Moreover, optimal effects are obtained if the intrinsic viscosity
is in the range of 0.2 to 0.9.
[0074] A hybrid-type polyester resin is obtained by preparing a
reaction solution containing such a polyester resin together with
silica particles and an alkoxysilane, and reacting the silica
particles and alkoxysilane in the reaction solution by the sol-gel
method.
[0075] A silica sol dispersed in water, an aqueous solvent, alcohol
or the like can be used for the silica particles.
[0076] The average particle diameter of the silica particles is
preferably 50 nm or less, or more preferably 20 nm or less. This
allows for particular improvements in the flame retardancy of the
hybrid-type polyester resin, while also maintaining the
transparency of the hybrid-type polyester resin.
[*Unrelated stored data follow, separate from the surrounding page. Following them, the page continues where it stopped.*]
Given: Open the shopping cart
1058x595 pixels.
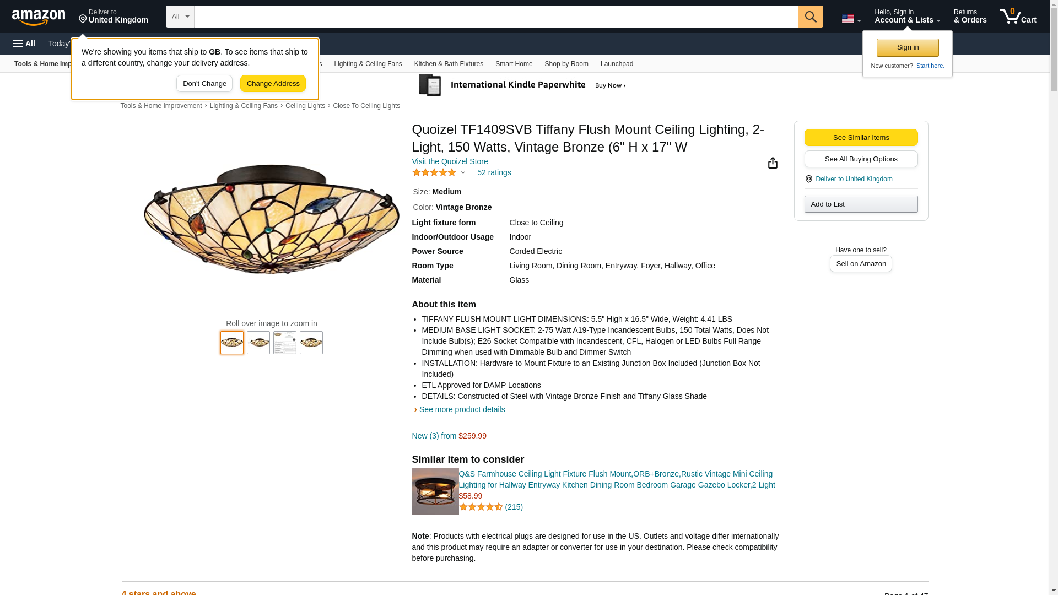Looking at the screenshot, I should [1018, 17].
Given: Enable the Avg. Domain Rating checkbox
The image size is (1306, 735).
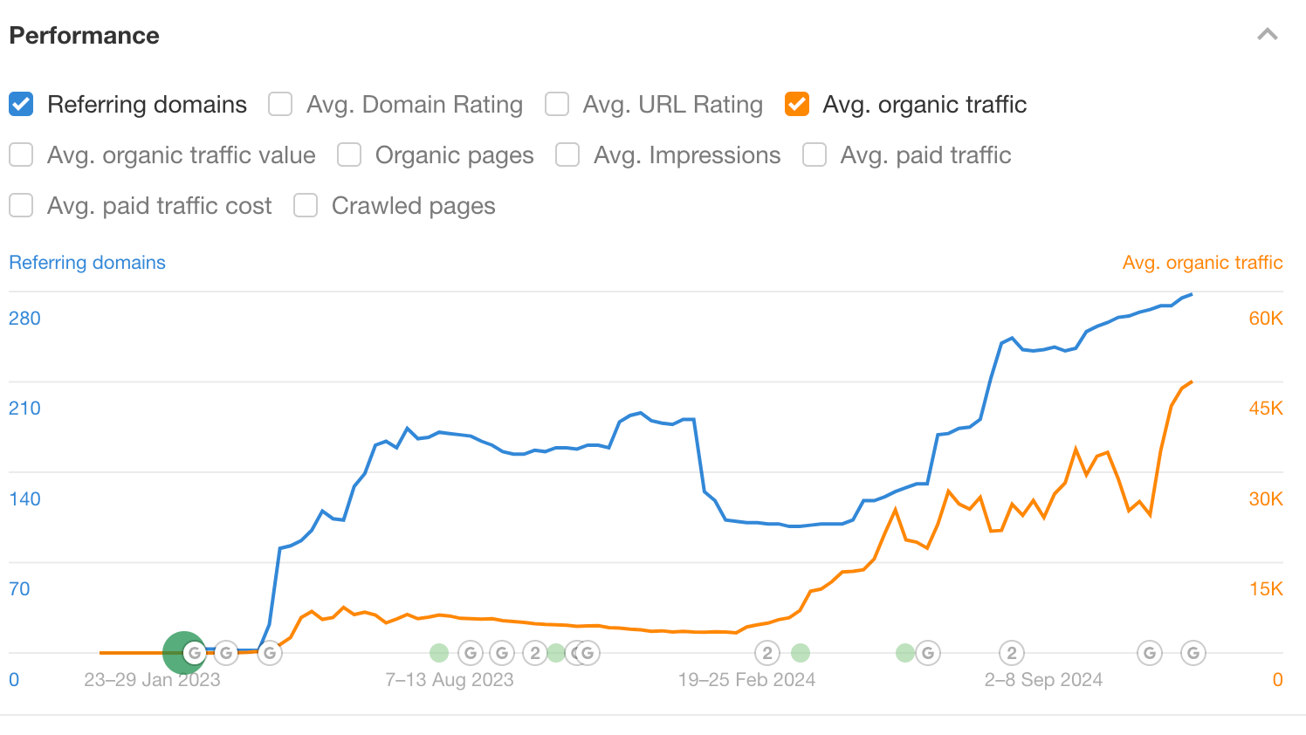Looking at the screenshot, I should [x=279, y=104].
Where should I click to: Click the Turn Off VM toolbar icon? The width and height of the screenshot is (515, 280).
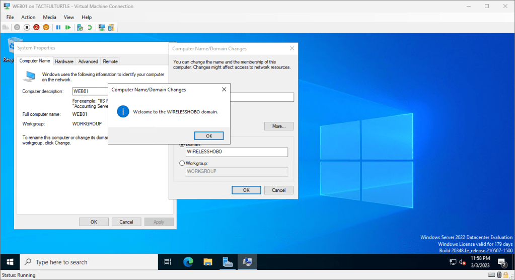tap(27, 27)
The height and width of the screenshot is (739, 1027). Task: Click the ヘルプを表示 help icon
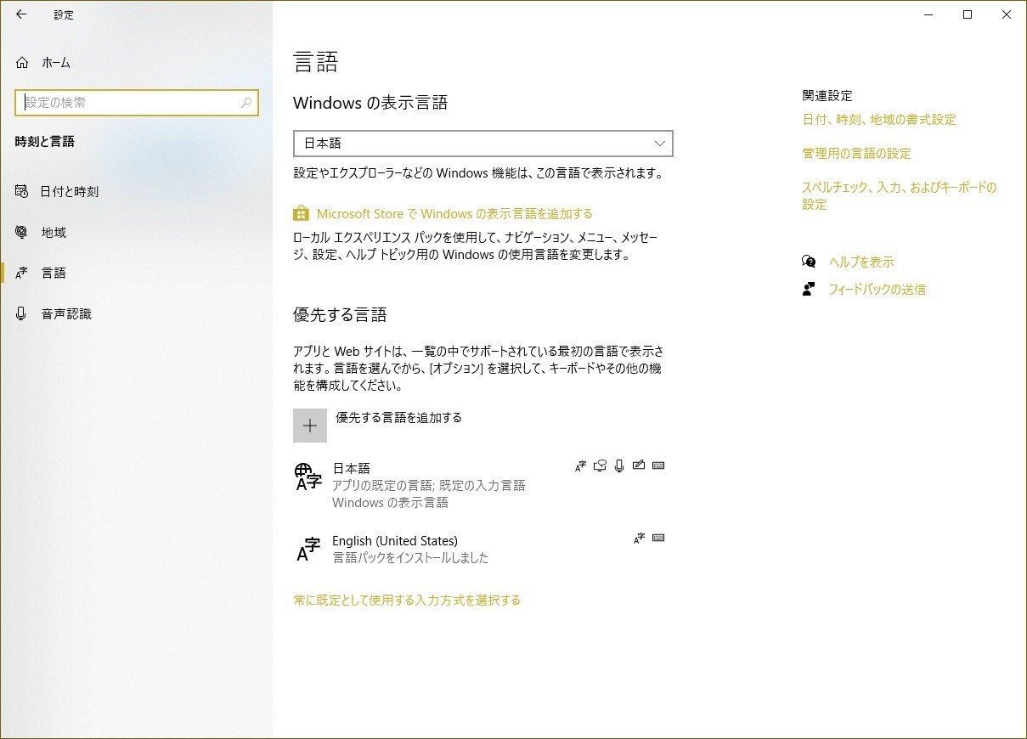click(x=808, y=261)
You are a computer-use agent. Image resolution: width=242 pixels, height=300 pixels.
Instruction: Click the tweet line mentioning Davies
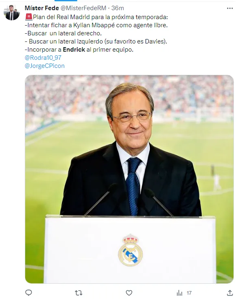click(96, 41)
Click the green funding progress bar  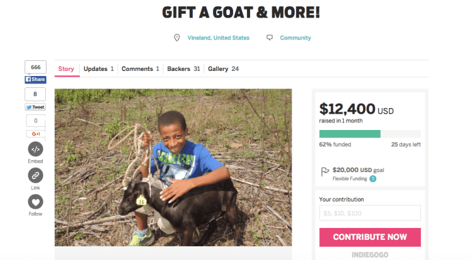pyautogui.click(x=369, y=134)
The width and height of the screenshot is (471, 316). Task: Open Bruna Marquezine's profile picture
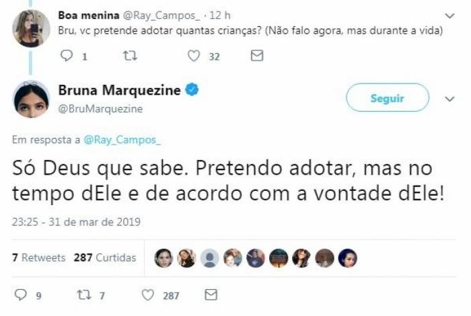pos(31,99)
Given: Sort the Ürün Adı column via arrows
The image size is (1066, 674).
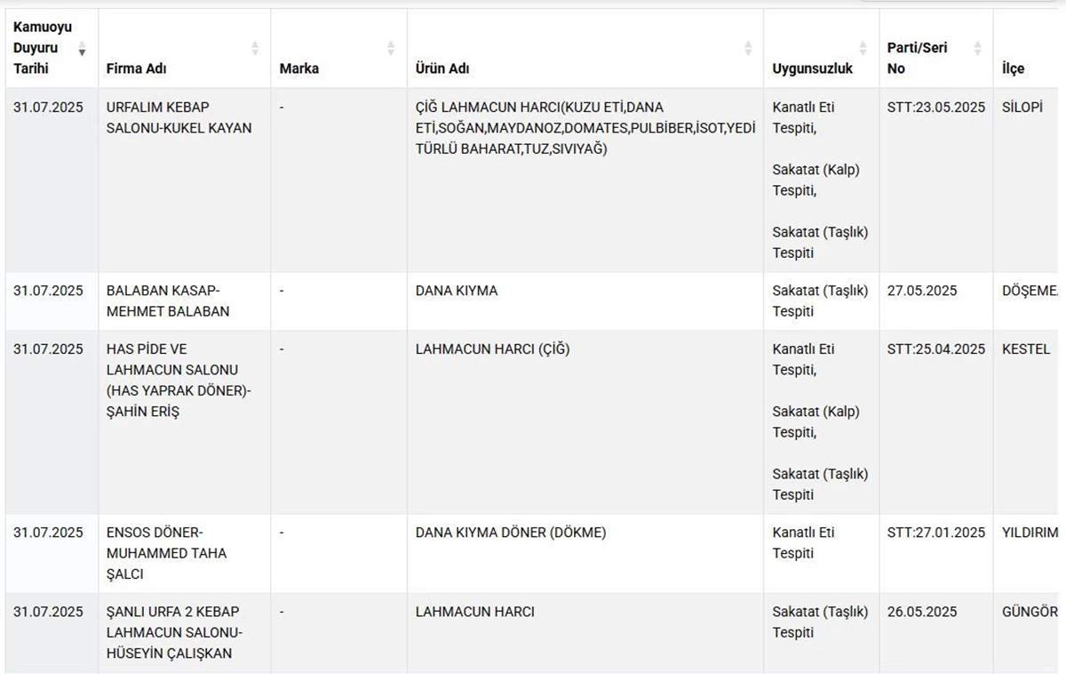Looking at the screenshot, I should 748,48.

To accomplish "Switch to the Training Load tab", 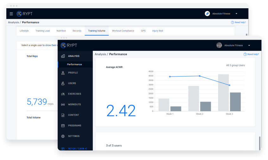I will 42,31.
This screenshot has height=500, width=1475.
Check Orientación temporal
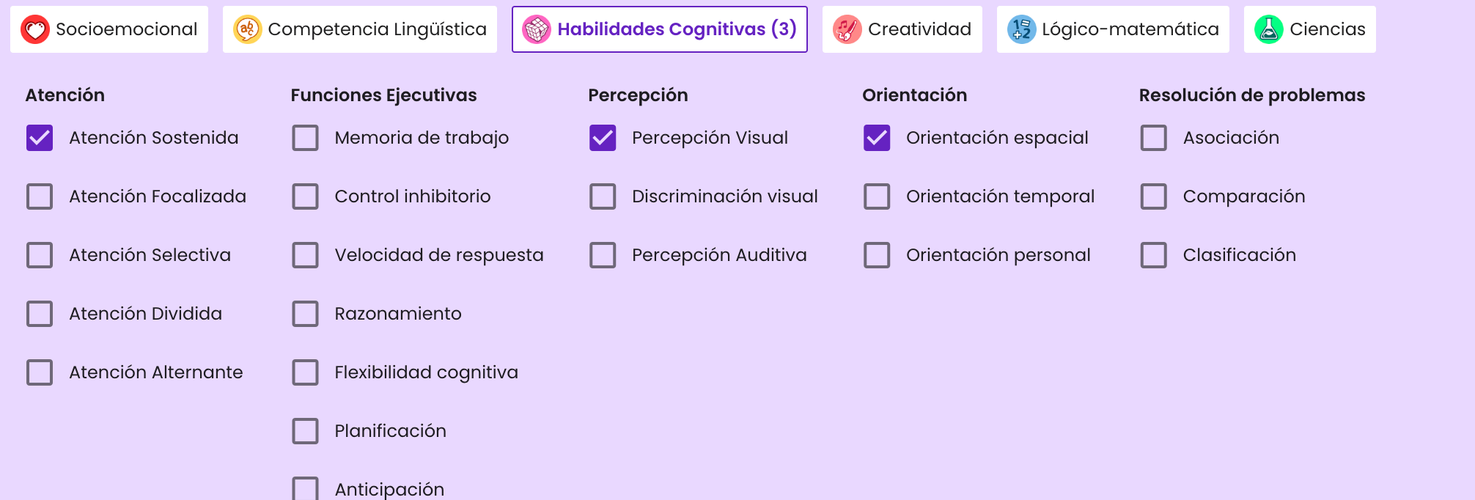[877, 196]
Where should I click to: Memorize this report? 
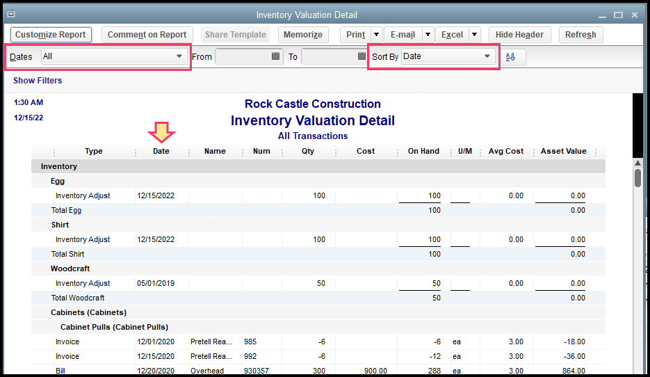[x=303, y=35]
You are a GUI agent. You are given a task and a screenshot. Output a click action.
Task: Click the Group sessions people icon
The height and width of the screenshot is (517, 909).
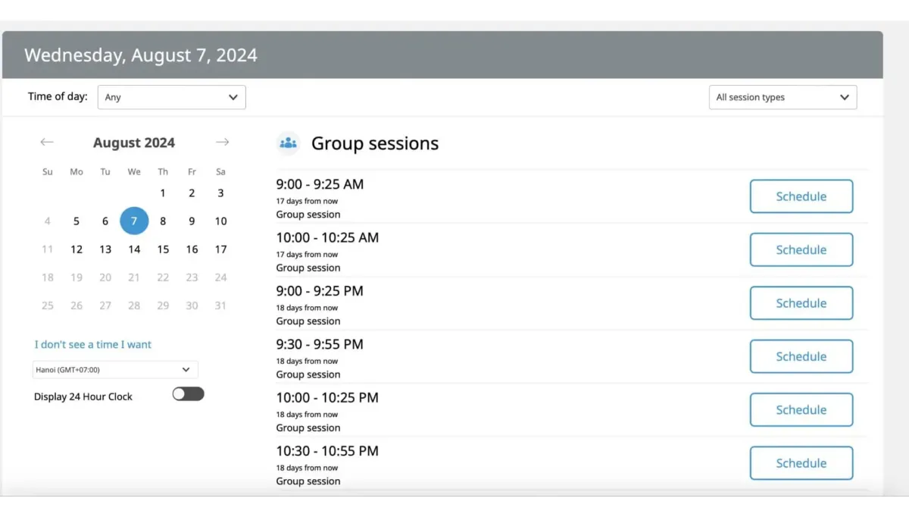pos(288,143)
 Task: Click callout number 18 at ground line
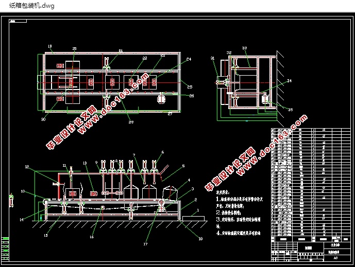click(200, 239)
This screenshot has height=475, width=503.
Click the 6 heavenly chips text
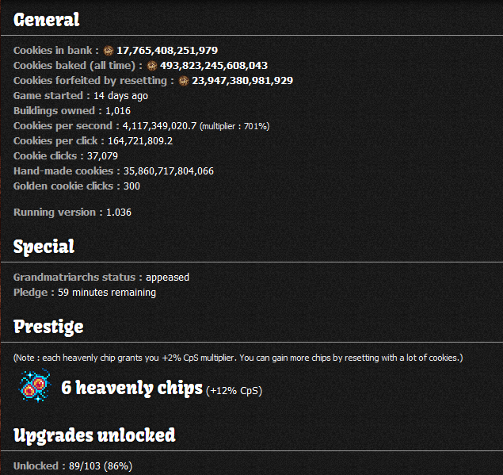click(131, 388)
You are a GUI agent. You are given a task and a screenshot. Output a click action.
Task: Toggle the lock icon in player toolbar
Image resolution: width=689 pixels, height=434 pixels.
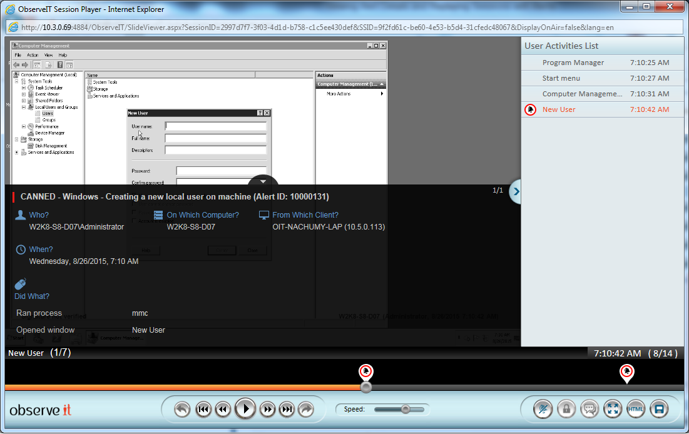pyautogui.click(x=566, y=410)
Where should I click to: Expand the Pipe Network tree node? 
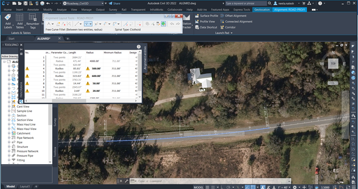click(9, 138)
There is no
particular lower limit on the average particle diameter of the
silica particles, but at least 4 nm or at least 5 nm is preferable
from the standpoint of availability. The average particle diameter
is a value measured by laser diffraction scattering using a
particle size analyzer.
[0077] Alkoxysilanes are represented by the formula
R.sub.nSiX.sub.4-n in which each R independently represents an
optionally substituted hydrocarbon group or phenyl group. Examples
of R include methyl, ethyl, propyl, butyl, pentyl, hexyl, heptyl,
octyl and other alkyl groups; cyclopentyl, cyclohexyl and other
cycloalkyl groups; 2-phenylethyl, 2-phenylpropyl, 3-phenylpropyl
and other aralkyl groups; phenyl, tolyl and other aryl groups;
vinyl, allyl and other alkenyl groups; chloromethyl,
.gamma.-chloropropyl, 3,3,3-trifluoropropyl and other
halogen-substituted hydrocarbon groups; and
.gamma.-methacryloxypropyl, .gamma.-glycidoxypropyl,
3,4-epoxycyclohexylethyl, .gamma.-mercaptopropyl and other
substituted hydrocarbon groups. X represents an alkoxy group.
[0078] Moreover, n in the formula is preferably an integer from 0
to 3 or particularly an integer from 0 to 2, or in other words the
alkoxysilane is a tetrafunctional, trifunctional or bifunctional
alkoxysilane. Examples of tetrafunctional alkoxysilanes include
tetramethoxysilane, tetraethoxysilane and the like. Examples of
trifunctional alkoxysilanes include methyl trimethoxysilane, methyl
triethoxysilane, methyl triisopropoxysilane,
propyltrimethoxysilane, phenyl trimethoxysilane, phenyl
triethoxysilane, 3,3,3-trifluoropropyl trimethoxysilane and the
like. Examples of bifunctional alkoxysilanes include dimethyl
dimethoxysilane, dimethyl diethoxysilane, diphenyl dimethoxysilane,
diphenyl diethoxysilane, methyl phenyl dimethoxysilane and the
like.
[0079] Water or a mixed solvent containing water and another
solvent can be used as the solvent in the reaction solution.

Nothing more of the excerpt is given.